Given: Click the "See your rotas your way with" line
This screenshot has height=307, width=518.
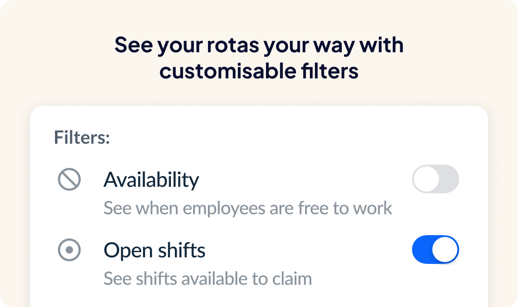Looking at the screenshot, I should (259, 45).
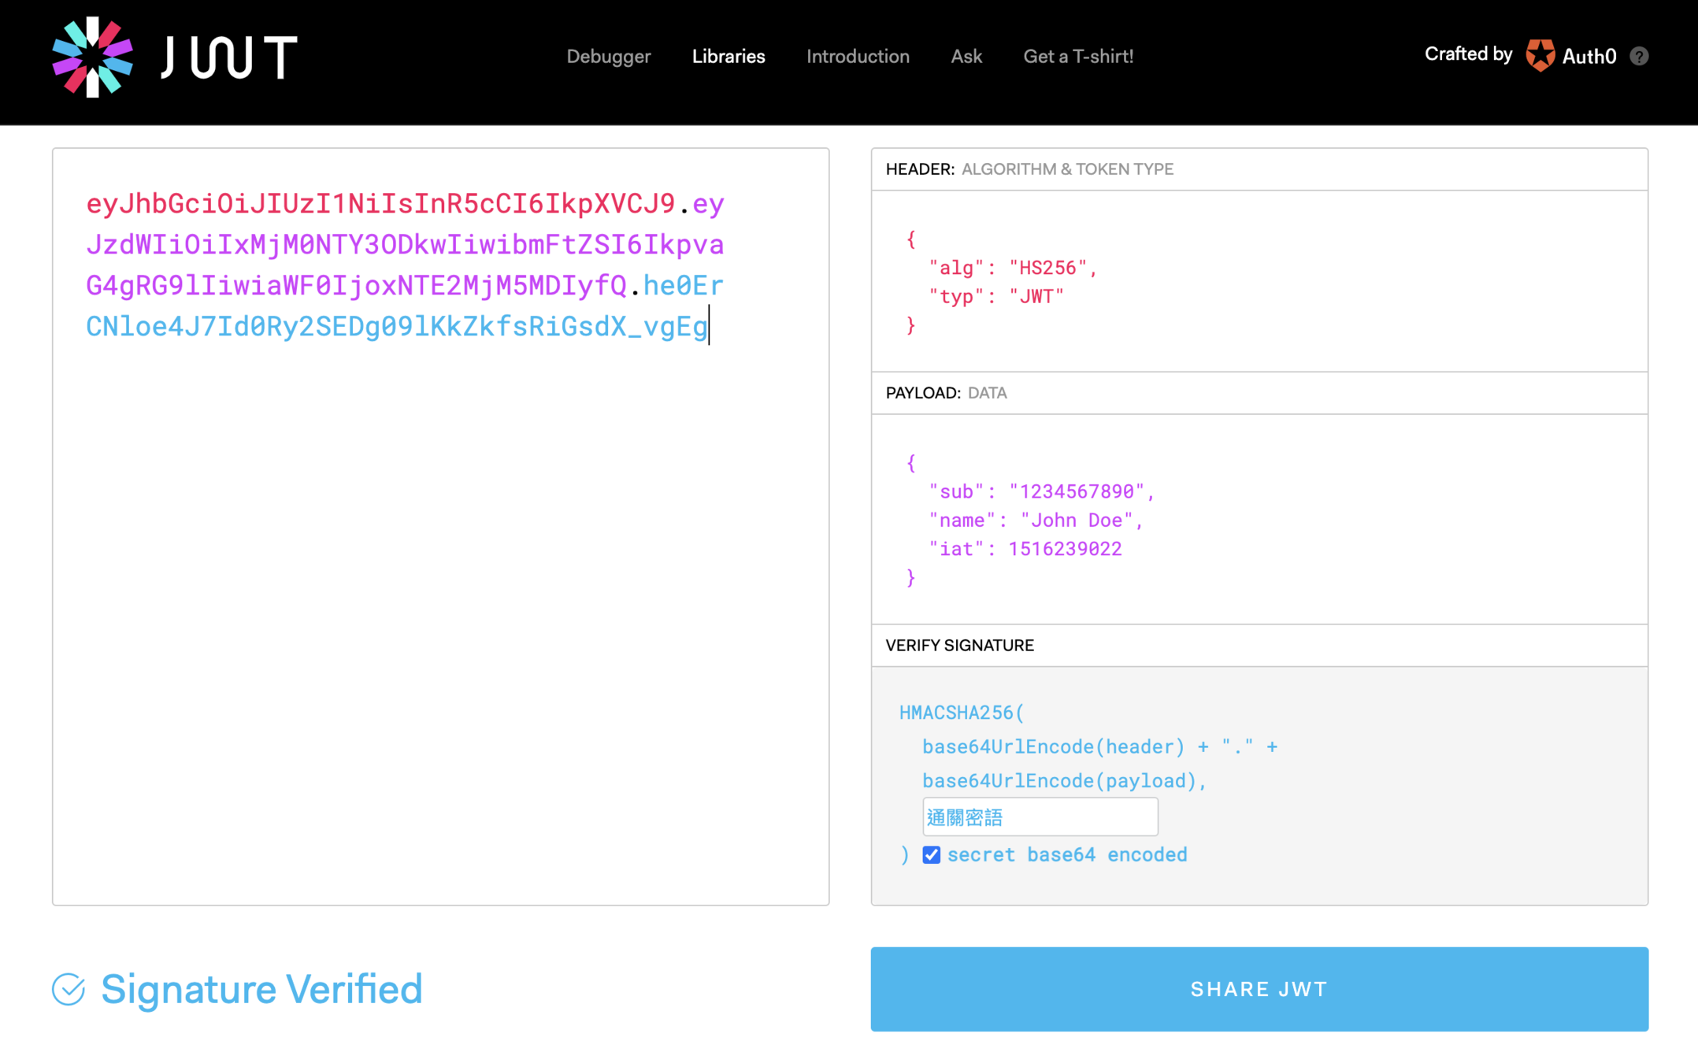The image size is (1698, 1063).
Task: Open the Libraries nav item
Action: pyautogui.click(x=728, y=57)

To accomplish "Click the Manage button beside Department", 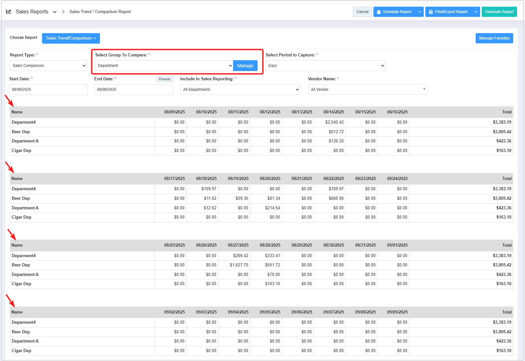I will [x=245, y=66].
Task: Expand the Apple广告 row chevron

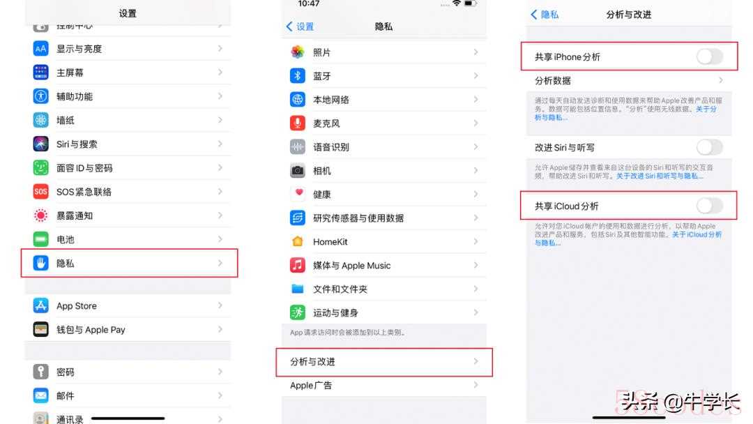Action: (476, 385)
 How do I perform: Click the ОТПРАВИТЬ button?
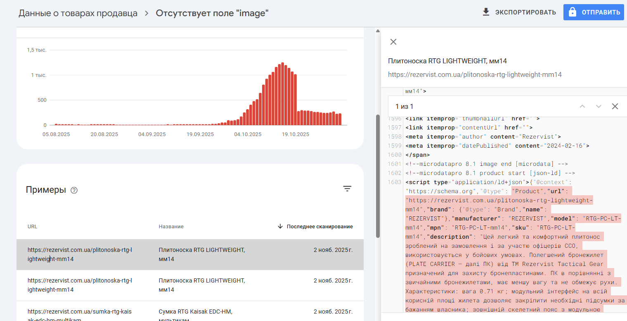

▸ SHORT PROBLEM
Copy out everything in the listing from the line containing "Task: Expand the Apple广告 row chevron" down through its end, keeping each line unchanged and leaving out the pictures.

▸ SOLUTION
Task: Expand the Apple广告 row chevron

Action: (476, 385)
 How do I perform: Click the ОТПРАВИТЬ button?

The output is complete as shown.